Liste des consignes
[A] Selon le récit de la détention à Clermont-Ferrand, pourquoi les prisonnières ont-elles encore une nourriture intellectuelle à la caserne ? Répondez en une à trois phrases.
[B] Énumérez tous les faits que le récit de la détention à Clermont-Ferrand donne comme marquants de cette période.
[C] Poursuivez le récit de la détention à Clermont-Ferrand après sa dernière phrase.

Document source
►
De Clermont-Ferrand à Ravensbrück

25 Novembre 1943 : Pouvions-nous nous imaginer en allant à nos cours ce jour-là, que nous perdrions notre liberté pendant 18 mois et que nous allions connaître les suprêmes raffinements de la culture nazie ?

Arrêtées à l'Université, transférées à la caserne du 92e régiment d'infanterie, nous allions prendre contact avec les geôles allemandes. La vie en commun après le premier choc de notre arrestation, s'organise rapidement. Prises avec nos livres et nos notes, nous avons encore une nourriture intellectuelle qui nous permet de nous évader hors des murs du réfectoire de la caserne ; les paquets viennent de l'extérieur, et avec leurs douceurs nous apportent un air de liberté. L'attente de notre sort devient la grande préoccupation, coupée par les terribles incursions des messieurs de la Gestapo, qui nous laissent tremblantes et surexcitées.

Libération de certaines de nos compagnes, interrogatoires, arrivée des « terroristes » de Billom, départ de nos camarades « israélites », jour de Noël et jour de l'An, réconfort spirituel de l'aumônier allemand, sont les faits marquants de cette période.
◄
Données fournies
►
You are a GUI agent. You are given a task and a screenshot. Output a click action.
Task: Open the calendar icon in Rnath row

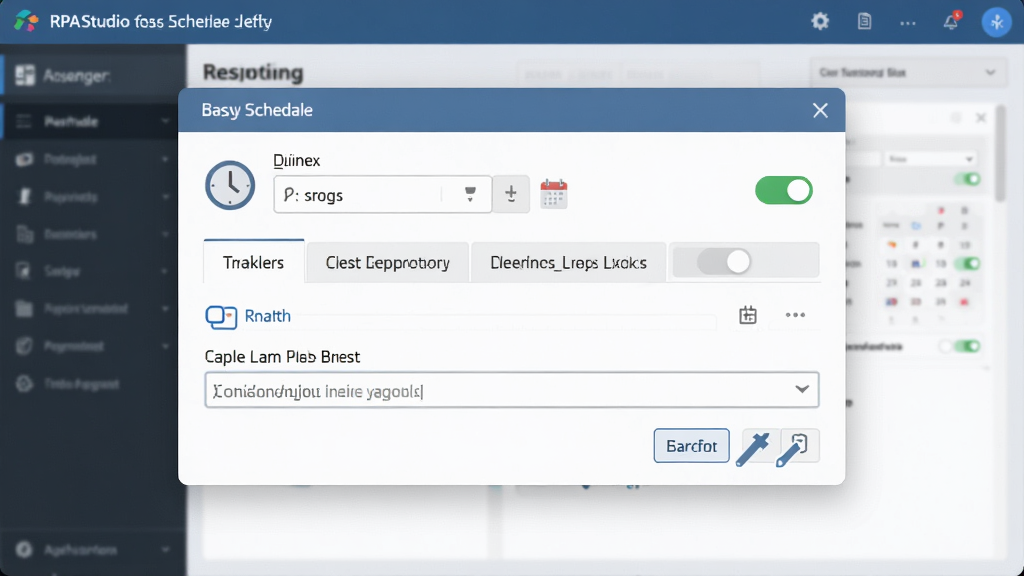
◄
Réponses fournies
[A] Elles ont été arrêtées avec leurs livres et leurs notes. Ces livres et ces notes leur permettent de s'évader en pensée hors des murs du réfectoire de la caserne.

[B]
- la libération de certaines compagnes
- les interrogatoires
- l'arrivée des « terroristes » de Billom
- le départ des camarades « israélites »
- le jour de Noël et le jour de l'An
- le réconfort spirituel de l'aumônier allemand

[C]
Puis, avec le transfert à la prison militaire, nous sentons l'étau se resserrer et l'espoir de la libération disparaître : le souvenir des cris qui déchiraient l'air dès l'arrivée des gestapistes et la vue d'un homme meurtri qui marchait courbé, les pieds enchaînés l'un à l'autre, nous apprennent les habitudes des bourreaux à l'égard de leurs victimes. Et c'est sans crainte que nous apprenons un soir notre transfert pour le camp de Compiègne : le 26 janvier enchaînées deux par deux avec des menottes (« La Main Noire »), nous sommes enjointes de monter dans un camion, opération peu commode pour deux sœurs siamoises ; à la gare de Clermont je revois des visages amis sur le quai. Ainsi se termine la première partie de notre captivité.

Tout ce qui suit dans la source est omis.